Provided information —
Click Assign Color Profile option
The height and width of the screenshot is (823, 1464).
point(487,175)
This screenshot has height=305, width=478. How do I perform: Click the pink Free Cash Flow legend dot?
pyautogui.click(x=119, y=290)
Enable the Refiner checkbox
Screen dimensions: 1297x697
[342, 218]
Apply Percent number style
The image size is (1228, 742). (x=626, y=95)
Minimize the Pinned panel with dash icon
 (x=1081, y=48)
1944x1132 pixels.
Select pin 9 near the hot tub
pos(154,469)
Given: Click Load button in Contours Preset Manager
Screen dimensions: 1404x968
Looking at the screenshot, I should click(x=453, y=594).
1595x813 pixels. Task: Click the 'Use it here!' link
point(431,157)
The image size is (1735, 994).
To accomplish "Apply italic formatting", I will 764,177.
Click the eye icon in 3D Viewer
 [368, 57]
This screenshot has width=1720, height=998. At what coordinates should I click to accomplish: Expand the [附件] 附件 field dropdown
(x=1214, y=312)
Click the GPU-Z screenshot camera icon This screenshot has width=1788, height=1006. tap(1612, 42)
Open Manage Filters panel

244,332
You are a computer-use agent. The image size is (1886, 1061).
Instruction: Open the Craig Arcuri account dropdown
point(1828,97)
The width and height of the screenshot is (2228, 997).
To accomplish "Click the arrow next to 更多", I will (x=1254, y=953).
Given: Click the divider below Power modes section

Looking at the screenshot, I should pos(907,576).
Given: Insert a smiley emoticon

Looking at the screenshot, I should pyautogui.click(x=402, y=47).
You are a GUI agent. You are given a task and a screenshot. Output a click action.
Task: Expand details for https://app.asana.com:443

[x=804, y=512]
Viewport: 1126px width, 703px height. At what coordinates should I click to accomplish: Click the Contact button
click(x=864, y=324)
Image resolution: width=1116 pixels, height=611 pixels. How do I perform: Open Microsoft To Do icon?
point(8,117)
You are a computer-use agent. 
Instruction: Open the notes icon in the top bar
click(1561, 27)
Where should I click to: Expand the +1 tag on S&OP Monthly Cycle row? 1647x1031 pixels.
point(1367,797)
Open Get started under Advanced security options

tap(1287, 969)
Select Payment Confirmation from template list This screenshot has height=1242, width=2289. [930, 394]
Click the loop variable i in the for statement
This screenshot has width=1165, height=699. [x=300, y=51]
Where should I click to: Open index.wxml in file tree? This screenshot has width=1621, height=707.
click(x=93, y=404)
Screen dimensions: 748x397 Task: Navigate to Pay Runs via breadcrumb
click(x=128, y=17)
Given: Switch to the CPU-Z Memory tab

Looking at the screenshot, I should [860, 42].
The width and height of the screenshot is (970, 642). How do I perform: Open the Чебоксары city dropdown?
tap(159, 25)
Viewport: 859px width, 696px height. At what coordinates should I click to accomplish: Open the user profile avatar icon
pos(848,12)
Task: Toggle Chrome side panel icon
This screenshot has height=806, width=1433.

Problem details — Restate the material exactly as given.

Solved exercise —
Click Assign Color Profile option
The height and width of the screenshot is (823, 1464).
point(487,175)
This screenshot has height=305, width=478. How do I perform: Click the pink Free Cash Flow legend dot?
pyautogui.click(x=119, y=290)
Enable the Refiner checkbox
Screen dimensions: 1297x697
[342, 218]
Apply Percent number style
The image size is (1228, 742). (x=626, y=95)
Minimize the Pinned panel with dash icon
 (x=1081, y=48)
1944x1132 pixels.
Select pin 9 near the hot tub
pos(154,469)
Given: Click Load button in Contours Preset Manager
Screen dimensions: 1404x968
Looking at the screenshot, I should click(x=453, y=594).
1595x813 pixels. Task: Click the 'Use it here!' link
point(431,157)
The image size is (1735, 994).
To accomplish "Apply italic formatting", I will 764,177.
Click the eye icon in 3D Viewer
 [368, 57]
This screenshot has width=1720, height=998. At what coordinates should I click to accomplish: Expand the [附件] 附件 field dropdown
(x=1214, y=312)
Click the GPU-Z screenshot camera icon This screenshot has width=1788, height=1006. tap(1612, 42)
Open Manage Filters panel

244,332
You are a computer-use agent. The image size is (1886, 1061).
Instruction: Open the Craig Arcuri account dropdown
point(1828,97)
The width and height of the screenshot is (2228, 997).
To accomplish "Click the arrow next to 更多", I will (x=1254, y=953).
Given: Click the divider below Power modes section

Looking at the screenshot, I should pos(907,576).
Given: Insert a smiley emoticon

Looking at the screenshot, I should pyautogui.click(x=402, y=47).
You are a GUI agent. You are given a task and a screenshot. Output a click action.
Task: Expand details for https://app.asana.com:443

[x=804, y=512]
Viewport: 1126px width, 703px height. At what coordinates should I click to accomplish: Click the Contact button
click(x=864, y=324)
Image resolution: width=1116 pixels, height=611 pixels. How do I perform: Open Microsoft To Do icon?
point(8,117)
You are a computer-use agent. 
Instruction: Open the notes icon in the top bar
click(1561, 27)
Where should I click to: Expand the +1 tag on S&OP Monthly Cycle row? 1647x1031 pixels.
point(1367,797)
Open Get started under Advanced security options

tap(1287, 969)
Select Payment Confirmation from template list This screenshot has height=1242, width=2289. [930, 394]
Click the loop variable i in the for statement
This screenshot has width=1165, height=699. [x=300, y=51]
Where should I click to: Open index.wxml in file tree? This screenshot has width=1621, height=707.
click(x=93, y=404)
Screen dimensions: 748x397 Task: Navigate to Pay Runs via breadcrumb
click(x=128, y=17)
Given: Switch to the CPU-Z Memory tab

Looking at the screenshot, I should [860, 42].
The width and height of the screenshot is (970, 642). How do I perform: Open the Чебоксары city dropdown?
tap(159, 25)
Viewport: 859px width, 696px height. At what coordinates should I click to accomplish: Open the user profile avatar icon
pos(848,12)
Task: Toggle Chrome side panel icon
This screenshot has height=806, width=1433.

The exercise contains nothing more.